- by foxnews
- 05 Nov 2024
Here is a look at the 1964 Civil Rights Act. Considered the nation's most important civil rights legislation since Reconstruction (1865-1877), it prohibits discrimination on the basis of race, color, religion, sex, sexual orientation, gender identity or national origin. Following that law, US President Lyndon B. Johnson signed landmark civil rights bills including the 1965 Voting Rights Act and the 1968 Fair Housing Act.
"Each year, from 1945 until 1957, Congress considered and failed to pass a civil rights bill. Congress finally passed limited Civil Rights Acts in 1957 and 1960, but they offered only moderate gains. As a result of the 1957 Act, the United States Commission on Civil Rights was formed to investigate, report on, and make recommendations to the President concerning civil rights issues." - National Park Service
The act had the longest filibuster in US Senate history, and after the long civil rights struggle, the Senate passed the act 73-27 in July 1964. It became law less than a year after President John F. Kennedy's assassination.
More Republicans voted in favor of the Civil Rights Act than Democrats.
June 11, 1963 - US President John F. Kennedy asking Congress to enact civil rights legislation during his Radio and Television Report to the American People on Civil Rights.
June 19, 1963 - Kennedy sends his comprehensive proposal for the Civil Rights Act to the US Congress for consideration. The bill, H.R. 7152, is introduced the following day.
June 26, 1963 - US Attorney General Robert F. Kennedy speaks before the House Committee of the Judiciary in support of H.R. 7152.
October 15, 1963 - Robert Kennedy testifies for the second time before the House Judiciary Committee to try to save the bill.
November 20, 1963 - A version of the bill passes from the House Judiciary Committee on to the House Rules Committee.
November 22, 1963 - Lee Harvey Oswald assassinates Kennedy. Lyndon B. Johnson is sworn-in as president.
November 27, 1963 - Johnson speaks before a joint session of Congress, "No memorial oration or eulogy could more eloquently honor President Kennedy's memory than the earliest possible passage of the civil rights bill for which he fought so long."
December 1963 - The House adjourns with the bill still in committee.
January 1964 - The House Rules Committee debates the bill.
February 10, 1964 - The bill passes the House.

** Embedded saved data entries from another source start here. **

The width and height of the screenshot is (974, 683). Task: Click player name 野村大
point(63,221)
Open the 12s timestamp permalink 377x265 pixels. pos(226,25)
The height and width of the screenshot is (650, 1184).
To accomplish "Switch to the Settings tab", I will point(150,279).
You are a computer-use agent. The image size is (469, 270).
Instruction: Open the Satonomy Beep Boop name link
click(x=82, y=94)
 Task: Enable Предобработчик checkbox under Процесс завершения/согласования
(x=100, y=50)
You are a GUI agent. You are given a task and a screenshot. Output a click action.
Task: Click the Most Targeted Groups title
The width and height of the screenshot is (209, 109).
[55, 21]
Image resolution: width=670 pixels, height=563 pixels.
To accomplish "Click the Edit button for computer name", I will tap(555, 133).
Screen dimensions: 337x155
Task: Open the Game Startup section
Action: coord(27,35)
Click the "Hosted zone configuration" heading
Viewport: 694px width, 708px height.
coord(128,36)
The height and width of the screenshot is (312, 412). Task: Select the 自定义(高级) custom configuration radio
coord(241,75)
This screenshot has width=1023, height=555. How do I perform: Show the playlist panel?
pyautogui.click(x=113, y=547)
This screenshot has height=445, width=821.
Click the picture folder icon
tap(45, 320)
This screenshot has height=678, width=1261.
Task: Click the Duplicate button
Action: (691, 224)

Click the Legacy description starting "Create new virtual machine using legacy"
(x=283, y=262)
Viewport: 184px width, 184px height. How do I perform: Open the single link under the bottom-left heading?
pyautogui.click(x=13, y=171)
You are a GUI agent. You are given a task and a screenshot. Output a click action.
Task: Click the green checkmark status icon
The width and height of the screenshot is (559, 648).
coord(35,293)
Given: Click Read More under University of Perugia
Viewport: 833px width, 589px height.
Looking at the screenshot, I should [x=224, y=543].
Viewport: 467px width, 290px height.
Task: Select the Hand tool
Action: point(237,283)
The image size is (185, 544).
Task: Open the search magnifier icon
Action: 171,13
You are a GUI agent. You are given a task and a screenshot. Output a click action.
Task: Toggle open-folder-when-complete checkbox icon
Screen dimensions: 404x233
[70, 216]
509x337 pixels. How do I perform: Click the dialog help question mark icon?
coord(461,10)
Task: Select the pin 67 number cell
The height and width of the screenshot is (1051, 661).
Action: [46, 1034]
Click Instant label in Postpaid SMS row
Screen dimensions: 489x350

February 17, 1964 - The bill arrives in the Senate.
March 30, 1964-June 10, 1964 - The Senate debates the bill for 60 working days, including seven Saturdays, with many attempts to filibuster the bill. The Senate Committee on the Judiciary is not involved.
June 9-10, 1964 - US Senator Robert C. Byrd of West Virginia filibusters the bill for 14 hours and 13 minutes before the Senate votes 71 to 29 to cloture the bill. A motion to cloture forces an immediate vote. This vote by two-thirds or more brings all debate to an end.
June 19, 1964 - In a 73 to 27 vote, the Senate adopts an amended bill, which is sent back to the House.
June 21, 1964 - Three young men volunteering for the voter registration drive, "Freedom Summer," disappear in segregated Mississippi. Michael Schwerner, Andrew Goodman, and James Earl Chaney were driving to a Congress of Racial Equality (CORE) office in Meridian, Mississippi, that evening. This leads to a national outcry, protests and an FBI investigation.
July 2, 1964 - The House of Representatives adopts the Senate version of the bill 289-126.
July 2, 1964 - Johnson signs the bill into law.
August 4, 1964 - The FBI finds the bodies of the three missing civil rights workers in Philadelphia, Mississippi. They had been shot and buried beneath a dam.
December 14, 1964 - The Supreme Court upholds the constitutionality of the act in the interstate commerce case Heart of Atlanta Motel, Inc. v. United States. The case, initiated by an Atlanta motel seeking to discriminate among its customers based on race, proves to be a major test of the Civil Rights Act.
June 15, 2020 - The US Supreme Court rules that Title VII of the Civil Rights Act prohibits workplace discrimination against LGBTQ employees, after consolidated cases were brought on behalf of two gay men fired from their jobs, as a skydiving instructor and a child welfare services coordinator, and on behalf of a transgender woman who lost her position as a funeral home director.